I believe the differences between the two is mostly to the "no nonsense" approach to the Russians, and the fact that they like re-using designs and equipment that work instead of constantly re-inventing the wheel.
Except... they don't re-use designs and equipment. The current mark of the Soyuz (capsule) has almost nothing in common with the early ones other than a reasonably similar moldline. Soyuz has been modified and updated multiple times, not the least as it evolved from a general purpose Earth orbiter into a very specialized station taxi.
Sure, their spacecraft may look "ugly" (or at least, "uglier") than western or American ones, but they get the job done and they are reliable workhorses.

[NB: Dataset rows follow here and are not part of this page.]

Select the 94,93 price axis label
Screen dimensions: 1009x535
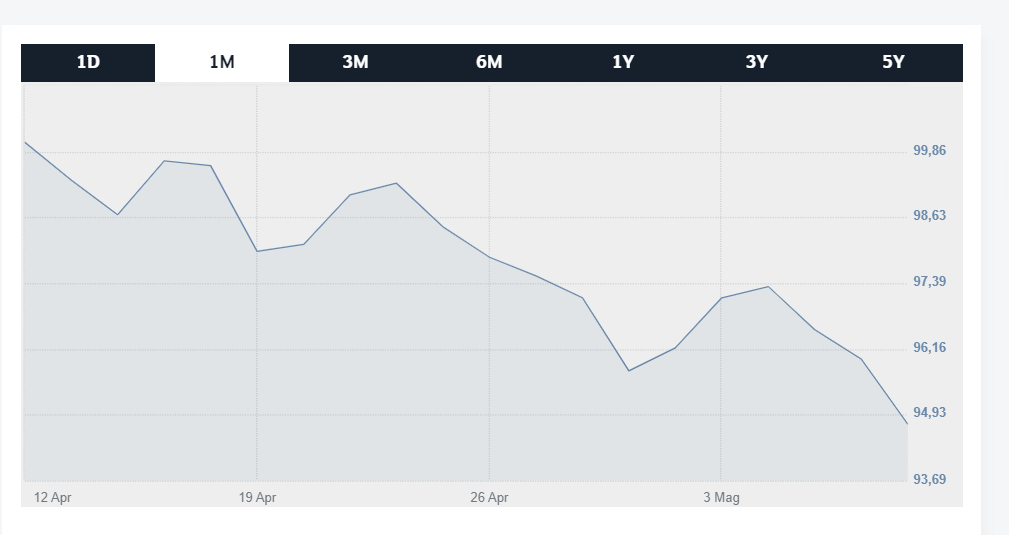tap(929, 413)
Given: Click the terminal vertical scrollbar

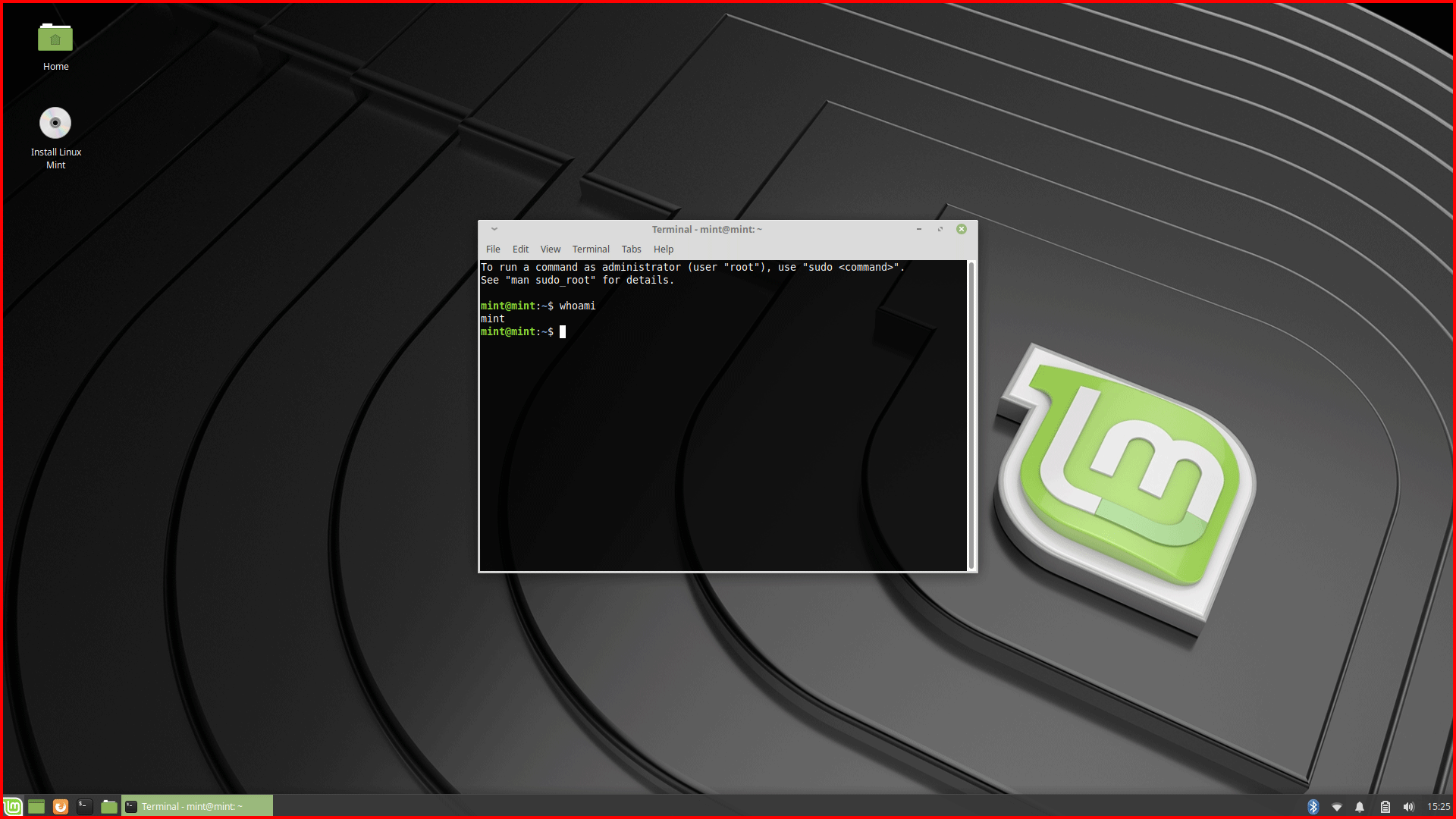Looking at the screenshot, I should point(971,415).
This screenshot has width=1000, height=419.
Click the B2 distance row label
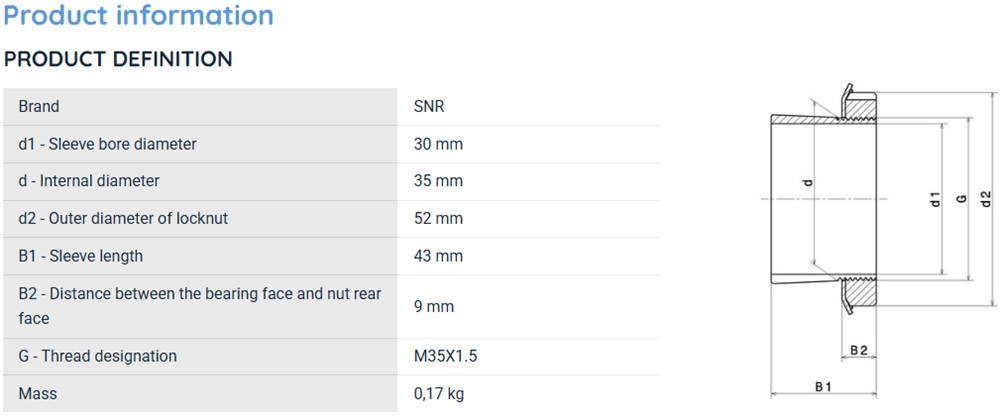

Reliable... is a very shaky claim given the number of near failures and almost disasters suffered by Soyuz over the years. It hasn't killed anyone in a long time, but it's come uncomfortably close an uncomfortably significant percentage of it's flights. And speaking of flights and workhorses... even though it started flying over a decade earlier, it won't match the number of Shuttle flights until somewhere around the end of this decade at the current flight rate. (Last time I looked, I haven't calculated in a while.) In the same vein, while Shuttle suffered two LOCV accidents, it had zero complete mission failures and only one partial mission failure due to an abort-to-orbit placing it in too low of an orbit. Meanwhile, Soyuz had one pad abort, one failure to orbit, and at least two complete mission failures due to an inability to dock with a space station. (As well as several instances of either the orbital module or the re-entry module failing to separate properly.)
All of which is a roundabout way of saying the comparison isn't really as black-and-white as people would like it to be once you compare the actual Shuttle against the actual Soyuz (as opposed the largely fictional Soyuz the actual Shuttle is commonly compared to) and look at the actual numbers.